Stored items

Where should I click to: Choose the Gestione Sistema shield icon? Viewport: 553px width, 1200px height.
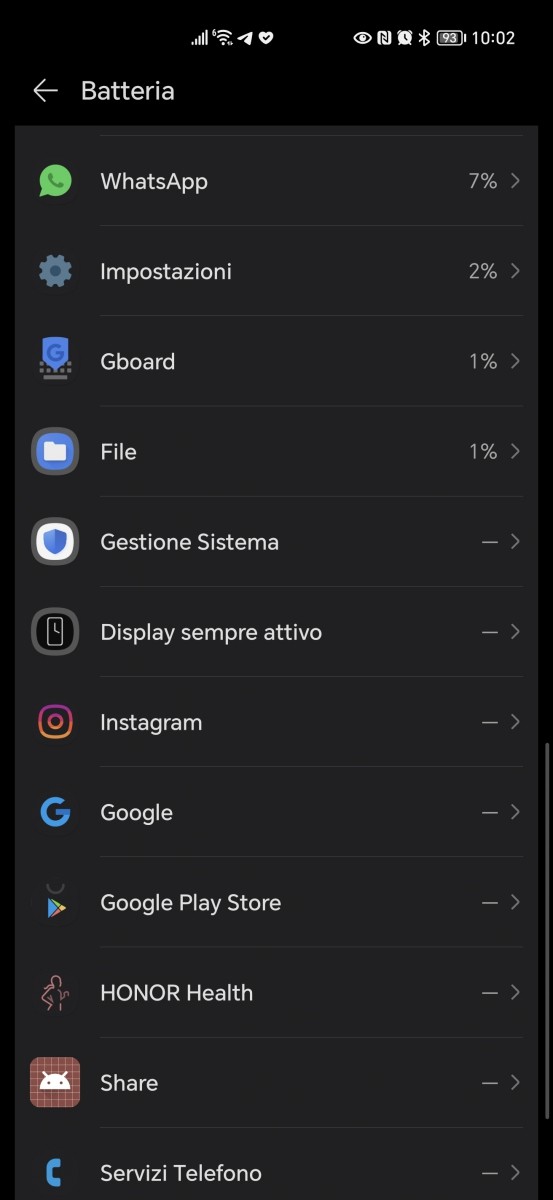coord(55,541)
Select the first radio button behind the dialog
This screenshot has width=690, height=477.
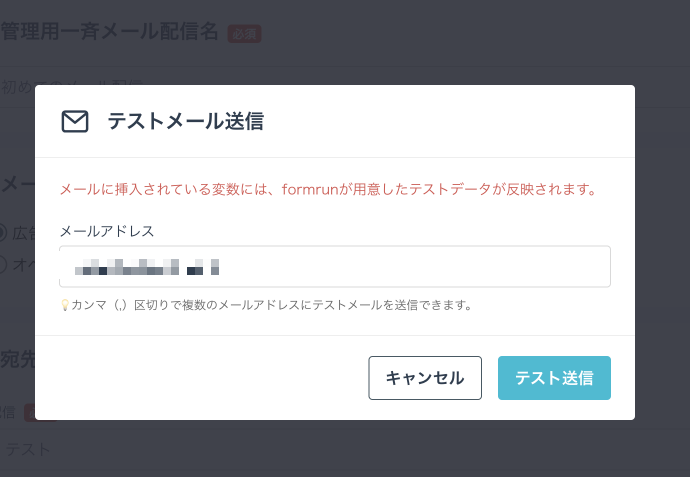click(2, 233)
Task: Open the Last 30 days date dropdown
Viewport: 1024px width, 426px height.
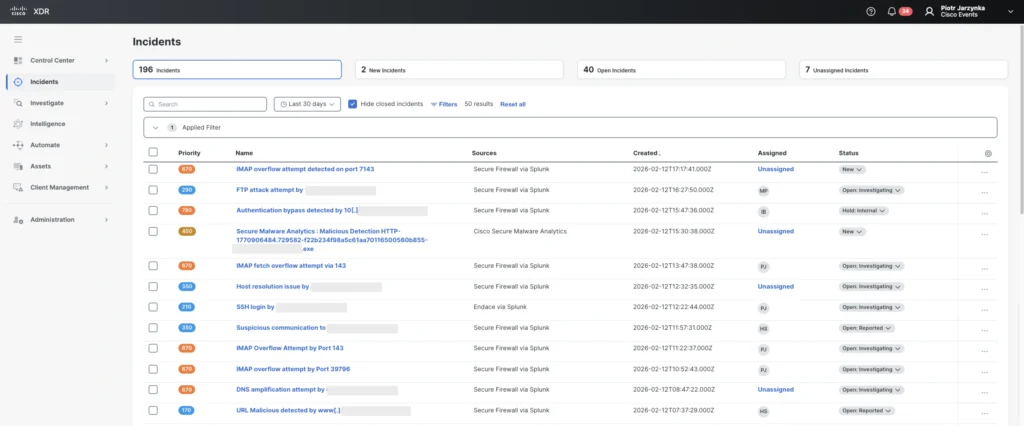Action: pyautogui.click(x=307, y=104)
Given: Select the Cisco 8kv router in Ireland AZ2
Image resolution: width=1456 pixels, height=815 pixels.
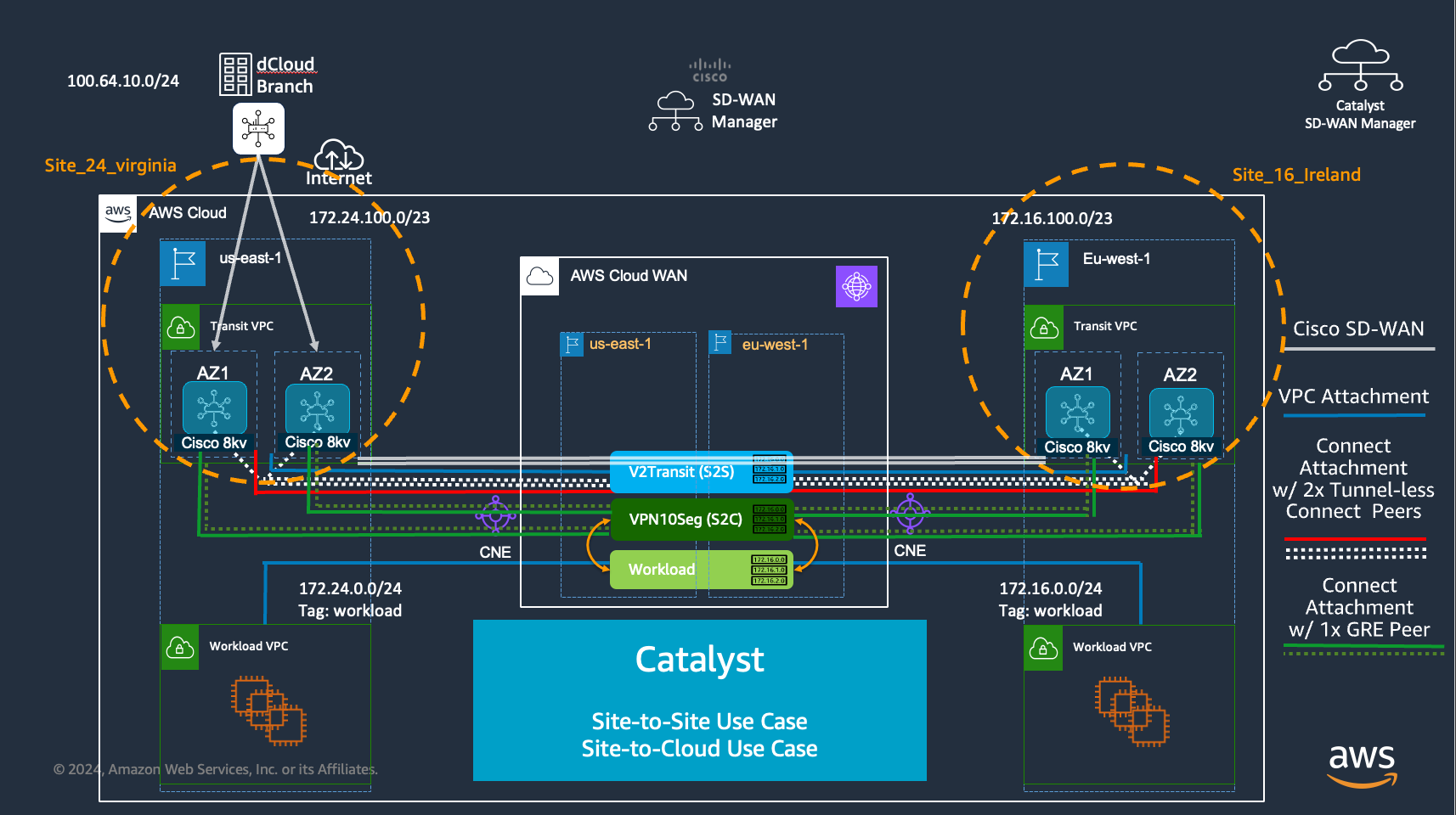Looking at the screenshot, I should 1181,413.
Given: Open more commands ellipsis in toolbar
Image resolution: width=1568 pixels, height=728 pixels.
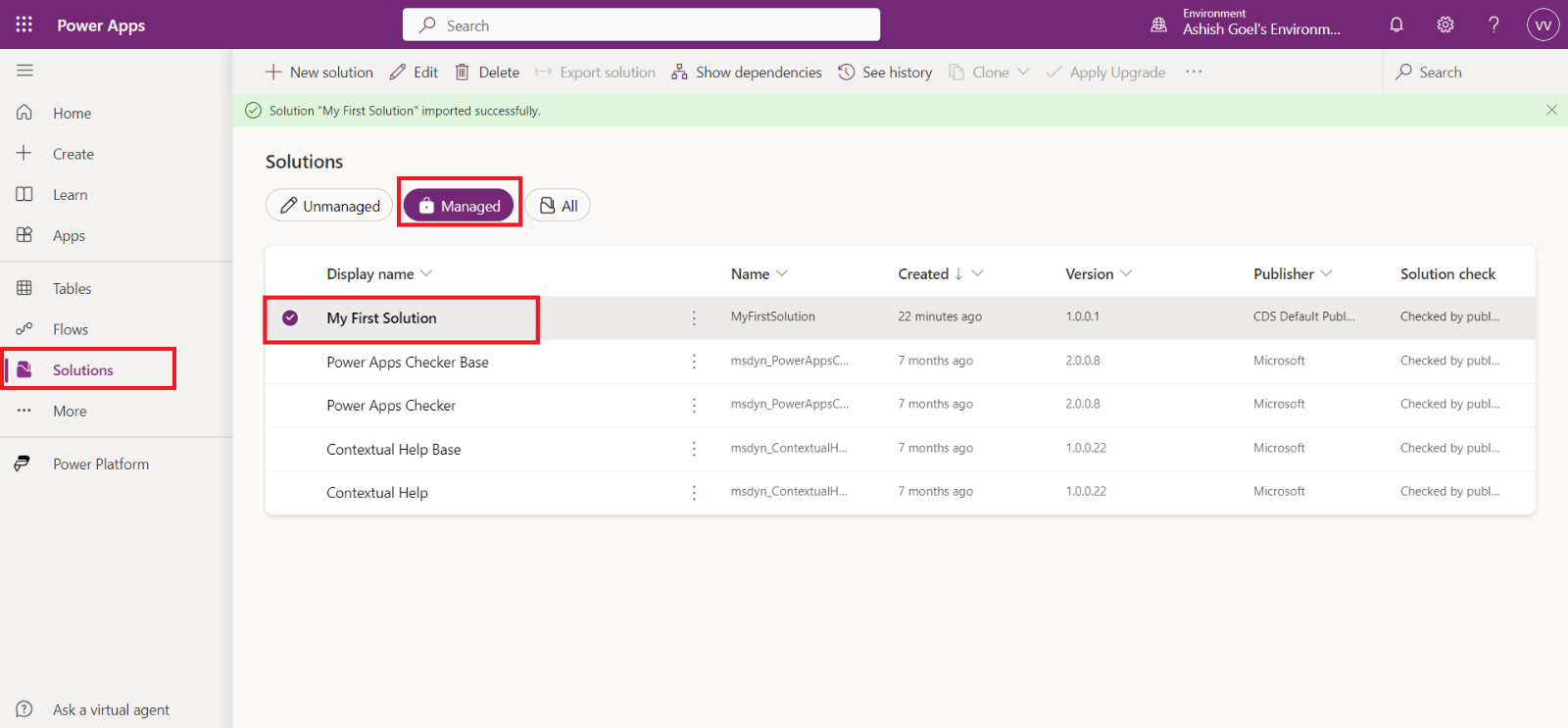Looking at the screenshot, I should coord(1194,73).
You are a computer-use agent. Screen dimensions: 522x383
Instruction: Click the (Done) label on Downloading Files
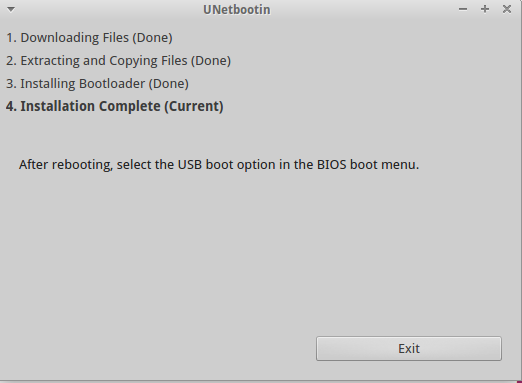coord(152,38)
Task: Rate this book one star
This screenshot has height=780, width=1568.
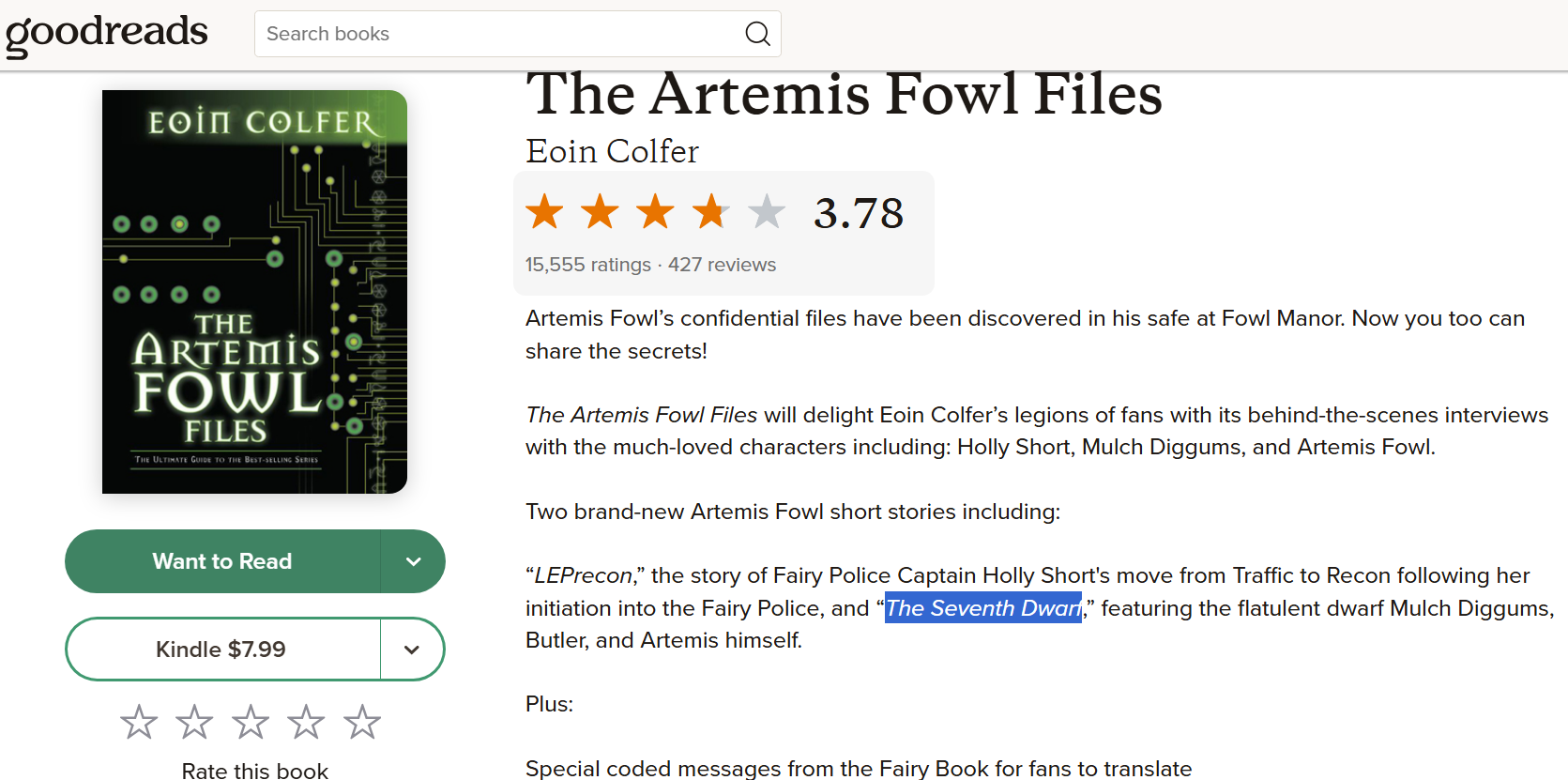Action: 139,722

## TASK ITEM:
Copy out exactly the lines between the line containing "Select the first" and the end of the entries, including both, and leave the pictures behind.

## TASK OUTPUT:
Select the first radio button behind the dialog
This screenshot has width=690, height=477.
click(2, 233)
Task: Open the Last 30 days date dropdown
Viewport: 1024px width, 426px height.
Action: pyautogui.click(x=307, y=104)
Given: Select the Cisco 8kv router in Ireland AZ2
Image resolution: width=1456 pixels, height=815 pixels.
Looking at the screenshot, I should 1181,413.
Given: Open more commands ellipsis in toolbar
Image resolution: width=1568 pixels, height=728 pixels.
Looking at the screenshot, I should coord(1194,73).
You are a computer-use agent. Screen dimensions: 522x383
Instruction: Click the (Done) label on Downloading Files
coord(152,38)
Task: Rate this book one star
This screenshot has height=780, width=1568.
Action: 139,722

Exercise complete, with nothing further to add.